Where’s Clifford? Helping Children’s Museum

The Chicago Children’s Museum is using a grassroots and direct marketing effort to create awareness and drive family memberships.

The pro bono DM campaign by Wunderman Chicago uses animated character Clifford the Big Red Dog to target parents with children ages 4-7. The campaign is called “Have you seen Clifford?”

“The strategy is to market the museum and membership drive by touting the arrival of the new ‘Adventures with Clifford the Big Red Dog’ exhibit,” said Debbie McKean, vice president and group account director at Wunderman Chicago.

DM channels are used to offer an invitation to a party for new members with appearances by Clifford and Emily Elizabeth, the little girl who is the dog’s owner.

Homespun-like fliers ask, “Have you seen our dog?” Copy goes on to state: “20 feet tall. 780lbs. Bright red fur. Answers to the name Clifford.”

The fliers are taped in areas frequented by parents with young children, such as parks, daycare centers, grocery stores and coffee shops. A telephone number and site at www.chichildrensmuseum.org give prospects information on membership, the exhibit and party. The exhibit began Oct. 16 and runs until Jan. 17.

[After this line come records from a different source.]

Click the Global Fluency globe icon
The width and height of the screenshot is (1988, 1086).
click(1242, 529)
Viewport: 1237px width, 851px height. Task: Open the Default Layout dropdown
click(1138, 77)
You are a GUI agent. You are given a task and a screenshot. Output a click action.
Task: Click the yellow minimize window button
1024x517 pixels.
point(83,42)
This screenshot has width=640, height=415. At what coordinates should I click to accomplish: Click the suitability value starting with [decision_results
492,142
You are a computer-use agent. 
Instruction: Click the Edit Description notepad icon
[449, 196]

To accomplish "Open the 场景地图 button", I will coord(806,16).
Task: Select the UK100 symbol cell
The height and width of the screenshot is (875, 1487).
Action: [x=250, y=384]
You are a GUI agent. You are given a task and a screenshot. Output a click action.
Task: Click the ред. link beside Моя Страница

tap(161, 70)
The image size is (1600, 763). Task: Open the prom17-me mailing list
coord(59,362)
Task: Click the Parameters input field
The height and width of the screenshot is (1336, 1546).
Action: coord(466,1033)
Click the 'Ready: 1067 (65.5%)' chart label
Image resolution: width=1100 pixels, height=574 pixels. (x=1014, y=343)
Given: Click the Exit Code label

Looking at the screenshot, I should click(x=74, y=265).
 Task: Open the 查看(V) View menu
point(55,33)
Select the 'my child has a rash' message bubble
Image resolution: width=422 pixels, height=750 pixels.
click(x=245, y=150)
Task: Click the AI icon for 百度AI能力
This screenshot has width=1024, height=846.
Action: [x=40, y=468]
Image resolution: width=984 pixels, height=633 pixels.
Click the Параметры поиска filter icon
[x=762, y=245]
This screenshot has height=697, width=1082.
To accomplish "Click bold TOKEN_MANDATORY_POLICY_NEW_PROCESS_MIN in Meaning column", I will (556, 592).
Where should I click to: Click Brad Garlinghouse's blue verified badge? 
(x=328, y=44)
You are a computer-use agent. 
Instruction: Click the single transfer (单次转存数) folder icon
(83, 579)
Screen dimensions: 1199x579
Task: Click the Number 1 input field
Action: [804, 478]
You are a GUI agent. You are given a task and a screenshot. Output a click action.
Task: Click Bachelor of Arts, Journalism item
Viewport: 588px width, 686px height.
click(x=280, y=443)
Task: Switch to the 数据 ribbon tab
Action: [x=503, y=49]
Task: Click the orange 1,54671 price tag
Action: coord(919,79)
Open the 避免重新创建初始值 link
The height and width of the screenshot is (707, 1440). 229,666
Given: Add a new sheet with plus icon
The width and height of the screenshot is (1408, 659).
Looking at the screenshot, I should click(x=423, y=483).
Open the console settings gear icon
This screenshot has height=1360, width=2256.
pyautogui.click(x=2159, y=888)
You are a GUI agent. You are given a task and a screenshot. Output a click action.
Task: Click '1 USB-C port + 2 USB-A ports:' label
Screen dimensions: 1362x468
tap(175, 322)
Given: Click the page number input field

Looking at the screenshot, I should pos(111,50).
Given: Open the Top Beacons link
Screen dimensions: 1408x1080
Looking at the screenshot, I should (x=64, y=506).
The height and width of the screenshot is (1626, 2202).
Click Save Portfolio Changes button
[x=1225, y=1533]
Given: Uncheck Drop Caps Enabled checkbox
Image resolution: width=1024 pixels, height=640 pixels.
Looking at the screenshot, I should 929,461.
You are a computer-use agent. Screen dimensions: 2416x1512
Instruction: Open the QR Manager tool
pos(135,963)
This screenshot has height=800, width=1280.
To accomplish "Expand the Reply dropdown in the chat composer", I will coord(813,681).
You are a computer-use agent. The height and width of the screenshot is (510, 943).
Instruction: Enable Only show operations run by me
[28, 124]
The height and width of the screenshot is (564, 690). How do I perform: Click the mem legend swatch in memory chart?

Classified ads with the same information as the flier will appear in local Chicago newspapers. A supporting mail piece is designed to look like the flier. Copy includes an exclusive invitation to a new members party with Clifford and mentions a reward for new members.

The reward is a special edition of the Chicago Children’s Museum newspaper. In it are instructions on how to make a paper hat and an “I spotted Clifford” member sticker. Museum membership and new exhibit information are added. Members will get this publication at the party set for Dec. 3.

The campaign is unique for the museum in terms of the choice of channels and the message.

“This is the first time for a membership drive that the museum has done an integrated marketing campaign, and it is also the first time the museum has used the opening of a new exhibit as the main message in the campaign,” McKean said. “The museum [typically] has done the traditional three-tiered mailings to people who have shown interest. It is also the first time they have purchased a list for the mailing.”

Wunderman Chicago ran a ZIP density analysis of current members to see where the lion’s share came from. It then bought names in those areas.

“One of the big challenges for the museum’s membership drives is the ‘why now?’ in terms of getting people to respond,” McKean said. “It is the main reason we developed the new member incentive party as a means to get people off the fence.”